Nuffield Department of Clinical Medicine, John Radcliffe Hospital, University of Oxford, Headington, Oxford, OX3 9DU, UK.
Genet Sel Evol. 2018 Apr 24;50(1):20. doi: 10.1186/s12711-018-0391-0.
mRNA-like long non-coding RNAs (lncRNAs) are a significant component of mammalian transcriptomes, although most are expressed only at low levels, with high tissue-specificity and/or at specific developmental stages. Thus, in many cases lncRNA detection by RNA-sequencing (RNA-seq) is compromised by stochastic sampling. To account for this and create a catalogue of ruminant lncRNAs, we compared de novo assembled lncRNAs derived from large RNA-seq datasets in transcriptional atlas projects for sheep and goats with previous lncRNAs assembled in cattle and human. We then combined the novel lncRNAs with the sheep transcriptional atlas to identify co-regulated sets of protein-coding and non-coding loci.

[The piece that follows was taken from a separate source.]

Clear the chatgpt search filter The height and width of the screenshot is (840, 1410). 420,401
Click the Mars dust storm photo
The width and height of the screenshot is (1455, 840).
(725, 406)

Few lncRNAs could be reproducibly assembled from a single dataset, even with deep sequencing of the same tissues from multiple animals. Furthermore, there was little sequence overlap between lncRNAs that were assembled from pooled RNA-seq data. We combined positional conservation (synteny) with cross-species mapping of candidate lncRNAs to identify a consensus set of ruminant lncRNAs and then used the RNA-seq data to demonstrate detectable and reproducible expression in each species. In sheep, 20 to 30% of lncRNAs were located close to protein-coding genes with which they are strongly co-expressed, which is consistent with the evolutionary origin of some ncRNAs in enhancer sequences. Nevertheless, most of the lncRNAs are not co-expressed with neighbouring protein-coding genes.
Alongside substantially expanding the ruminant lncRNA repertoire, the outcomes of our analysis demonstrate that stochastic sampling can be partly overcome by combining RNA-seq datasets from related species. This has practical implications for the future discovery of lncRNAs in other species.
mRNA 样长非编码 RNA(lncRNA)是哺乳动物转录组的重要组成部分,尽管大多数 lncRNA 的表达水平较低,具有组织特异性和/或在特定发育阶段表达。因此,在许多情况下,RNA 测序(RNA-seq)检测 lncRNA 受到随机采样的影响。为了解决这个问题并创建反刍动物 lncRNA 目录,我们将从绵羊和山羊转录图谱项目的大型 RNA-seq 数据集从头组装的 lncRNA 与先前在牛和人中组装的 lncRNA 进行了比较。然后,我们将新的 lncRNA 与绵羊转录图谱相结合,以鉴定受调控的蛋白质编码和非编码基因座的集合。
即使对来自多个动物的相同组织进行深度测序,也很少有 lncRNA 可以从单个数据集重复组装。此外,从汇集的 RNA-seq 数据组装的 lncRNA 之间几乎没有序列重叠。我们将位置保守性(同线性)与候选 lncRNA 的跨物种映射相结合,以鉴定反刍动物 lncRNA 的共识集,然后使用 RNA-seq 数据来证明每个物种中都可检测到和可重复表达。在绵羊中,20%到 30%的 lncRNA 位于与它们强烈共表达的蛋白质编码基因附近,这与一些 ncRNA 在增强子序列中的进化起源一致。然而,大多数 lncRNA 与邻近的蛋白质编码基因没有共表达。
除了大大扩展反刍动物 lncRNA 库外,我们分析的结果还表明,通过组合来自相关物种的 RNA-seq 数据集,可以部分克服随机采样的问题。这对未来在其他物种中发现 lncRNA 具有实际意义。